Aims: To enhance understanding of betamethasone and its metabolites' pharmacokinetics in pregnancy, specifically early-onset pre-eclampsia, through a population pharmacokinetic model. Additionally, to investigate the placental metabolism and transfer of betamethasone and its main metabolites.

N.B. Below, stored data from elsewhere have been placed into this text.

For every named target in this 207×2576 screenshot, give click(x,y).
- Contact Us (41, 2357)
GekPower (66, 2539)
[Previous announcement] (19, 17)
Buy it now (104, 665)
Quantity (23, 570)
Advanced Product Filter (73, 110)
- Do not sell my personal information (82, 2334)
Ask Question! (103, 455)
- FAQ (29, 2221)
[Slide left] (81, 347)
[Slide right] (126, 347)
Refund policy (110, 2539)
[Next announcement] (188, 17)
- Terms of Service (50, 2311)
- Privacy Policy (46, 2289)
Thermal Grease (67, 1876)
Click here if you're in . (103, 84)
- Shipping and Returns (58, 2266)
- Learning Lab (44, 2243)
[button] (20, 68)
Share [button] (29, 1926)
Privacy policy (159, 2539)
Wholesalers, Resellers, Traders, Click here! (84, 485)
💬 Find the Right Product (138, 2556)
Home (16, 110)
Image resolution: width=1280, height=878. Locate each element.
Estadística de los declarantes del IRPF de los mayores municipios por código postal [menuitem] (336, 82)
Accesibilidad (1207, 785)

Methods: A prospective, single-centre pharmacokinetic study was conducted in pregnant women (n = 28) with imminent preterm birth treated with intramuscular betamethasone. Betamethasone serum concentrations were determined from serial venous blood samples (n = 194). Placental transfer and metabolism were studied using ex vivo human placental perfusion (healthy term; n = 3) and placental explant experiments (healthy term, n = 4; early-onset pre-eclampsia, n = 4). Additionally, placental mRNA expression of CYP3A4, CYP3A7, 11β-hydroxysteroid dehydrogenase (HSD) 1 and 11β-HSD2 were quantified in healthy and early-onset pre-eclampsia placentas.

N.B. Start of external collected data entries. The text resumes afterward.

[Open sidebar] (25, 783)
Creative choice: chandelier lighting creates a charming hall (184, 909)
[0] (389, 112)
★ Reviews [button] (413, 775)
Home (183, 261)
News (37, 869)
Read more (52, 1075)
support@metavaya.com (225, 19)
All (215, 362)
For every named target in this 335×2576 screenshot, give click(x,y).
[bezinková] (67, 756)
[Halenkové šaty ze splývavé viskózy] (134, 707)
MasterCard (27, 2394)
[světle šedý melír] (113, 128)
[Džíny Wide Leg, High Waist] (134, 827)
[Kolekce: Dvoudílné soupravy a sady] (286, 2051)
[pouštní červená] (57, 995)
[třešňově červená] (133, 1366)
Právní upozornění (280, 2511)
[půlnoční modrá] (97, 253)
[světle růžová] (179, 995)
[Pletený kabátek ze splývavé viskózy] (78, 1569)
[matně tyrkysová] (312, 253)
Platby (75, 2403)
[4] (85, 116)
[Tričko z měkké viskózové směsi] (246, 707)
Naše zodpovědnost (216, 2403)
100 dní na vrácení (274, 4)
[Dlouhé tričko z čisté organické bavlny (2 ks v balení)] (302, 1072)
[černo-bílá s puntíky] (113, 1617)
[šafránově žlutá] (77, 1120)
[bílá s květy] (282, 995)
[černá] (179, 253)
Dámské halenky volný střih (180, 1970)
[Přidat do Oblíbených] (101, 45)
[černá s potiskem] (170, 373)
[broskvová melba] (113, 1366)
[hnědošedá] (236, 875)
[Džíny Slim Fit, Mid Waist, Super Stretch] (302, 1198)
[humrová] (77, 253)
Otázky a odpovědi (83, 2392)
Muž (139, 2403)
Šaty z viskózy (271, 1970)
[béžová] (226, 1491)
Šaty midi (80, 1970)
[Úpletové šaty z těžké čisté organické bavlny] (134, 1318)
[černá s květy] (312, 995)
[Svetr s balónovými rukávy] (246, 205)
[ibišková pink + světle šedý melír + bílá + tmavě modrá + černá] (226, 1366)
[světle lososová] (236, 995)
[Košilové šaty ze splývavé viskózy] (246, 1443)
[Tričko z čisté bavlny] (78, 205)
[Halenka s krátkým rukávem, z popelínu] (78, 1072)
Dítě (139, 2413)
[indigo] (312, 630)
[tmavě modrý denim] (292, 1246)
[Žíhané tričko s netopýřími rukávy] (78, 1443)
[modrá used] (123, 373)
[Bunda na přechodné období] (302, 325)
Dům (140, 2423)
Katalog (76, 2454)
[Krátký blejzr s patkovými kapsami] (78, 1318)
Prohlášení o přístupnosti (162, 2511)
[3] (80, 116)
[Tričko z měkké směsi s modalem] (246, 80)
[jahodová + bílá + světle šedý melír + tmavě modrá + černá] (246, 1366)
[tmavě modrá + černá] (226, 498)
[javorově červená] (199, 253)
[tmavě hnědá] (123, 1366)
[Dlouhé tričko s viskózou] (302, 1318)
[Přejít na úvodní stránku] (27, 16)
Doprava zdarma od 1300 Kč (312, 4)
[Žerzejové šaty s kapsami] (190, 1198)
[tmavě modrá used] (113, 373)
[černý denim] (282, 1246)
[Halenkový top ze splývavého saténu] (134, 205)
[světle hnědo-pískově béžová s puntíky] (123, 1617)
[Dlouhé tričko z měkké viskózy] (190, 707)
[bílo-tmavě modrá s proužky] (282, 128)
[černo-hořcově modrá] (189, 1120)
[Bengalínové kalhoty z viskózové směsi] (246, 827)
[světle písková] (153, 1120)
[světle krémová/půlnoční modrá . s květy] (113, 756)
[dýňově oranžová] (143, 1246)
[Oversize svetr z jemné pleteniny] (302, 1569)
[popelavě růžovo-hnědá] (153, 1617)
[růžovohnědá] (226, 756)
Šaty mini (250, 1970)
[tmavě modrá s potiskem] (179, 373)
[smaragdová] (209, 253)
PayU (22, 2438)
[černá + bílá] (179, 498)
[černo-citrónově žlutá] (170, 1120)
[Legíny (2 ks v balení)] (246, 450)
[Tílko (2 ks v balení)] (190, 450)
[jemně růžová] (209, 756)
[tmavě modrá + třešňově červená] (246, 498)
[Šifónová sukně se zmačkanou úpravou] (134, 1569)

Results: The population pharmacokinetic model was best described by a 2-compartment nonlinear mixed effects model. Betamethasone clearance in early-onset pre-eclamptic women was 60% lower of that observed in women without pre-eclampsia (9.35 vs. 15.78 L/h), resulting in a 40% median increase in maternal betamethasone exposure (1567 vs. 1114 ng h/mL). Ex vivo experiments showed placental transfer of betamethasone to the foetal circulation (foetal-to-maternal ratio 0.76 ± 0.05 [in a perfused placental cotyledon]). The placenta only converted betamethasone into 11-ketobetamethasone, with similar ratios in early-onset pre-eclampsia and healthy placental explants (3.0 ± 2.2 vs. 1.4 ± 0.4 per mg tissue, P = .27). The expression of 11β-HSD1 mRNA was lower in early-onset pre-eclampsia placentas (P = .015), while placental CYP3A7 and 11β-HSD2 mRNA expression were similar.

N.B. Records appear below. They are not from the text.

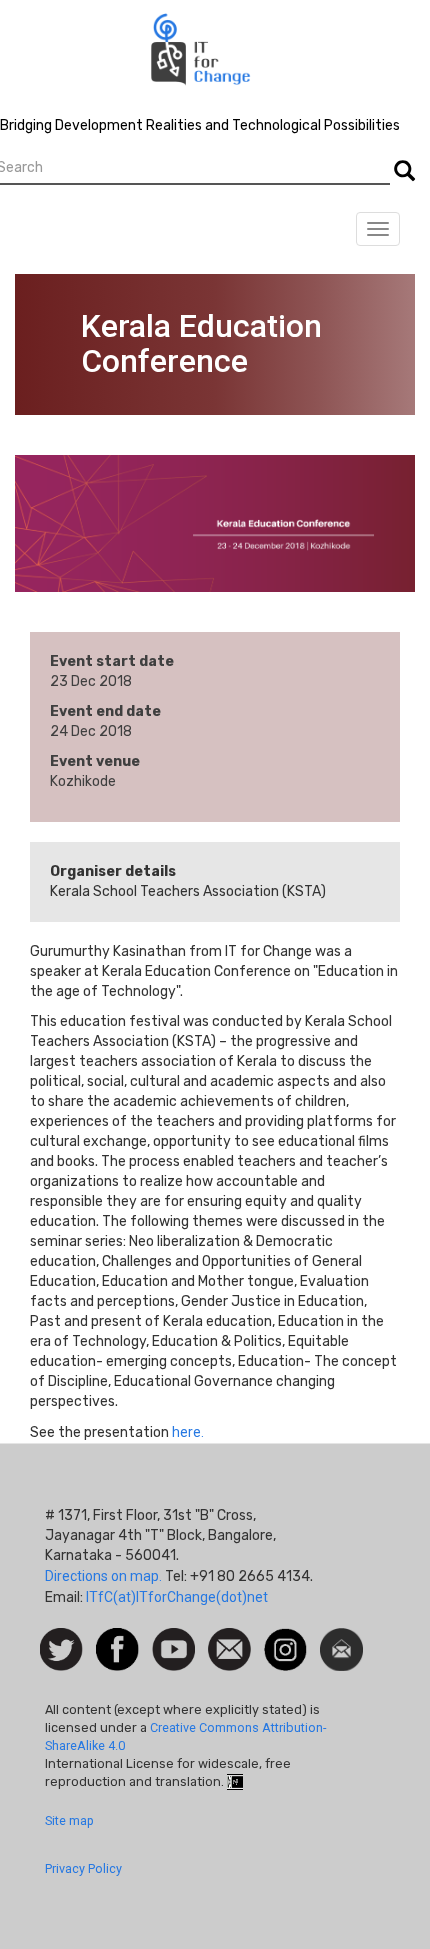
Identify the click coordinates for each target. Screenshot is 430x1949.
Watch (172, 1638)
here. (188, 1432)
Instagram (285, 1638)
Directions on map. (103, 1576)
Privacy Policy (83, 1868)
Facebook (117, 1638)
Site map (69, 1820)
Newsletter (341, 1638)
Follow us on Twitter (61, 1650)
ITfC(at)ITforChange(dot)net (177, 1597)
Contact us (229, 1648)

Conclusion: Women with early-onset pre-eclampsia have elevated betamethasone exposure. Betamethasone transfers freely into the foetal circulation, with placental metabolism resulting only in 11-ketobetamethasone. Decreased placental 11β-HSD1 expression may play a role in increased betamethasone exposure in early-onset pre-eclampsia.

Keywords: antenatal corticosteroids; betamethasone; population pharmacokinetics; preterm birth; pre‐eclampsia.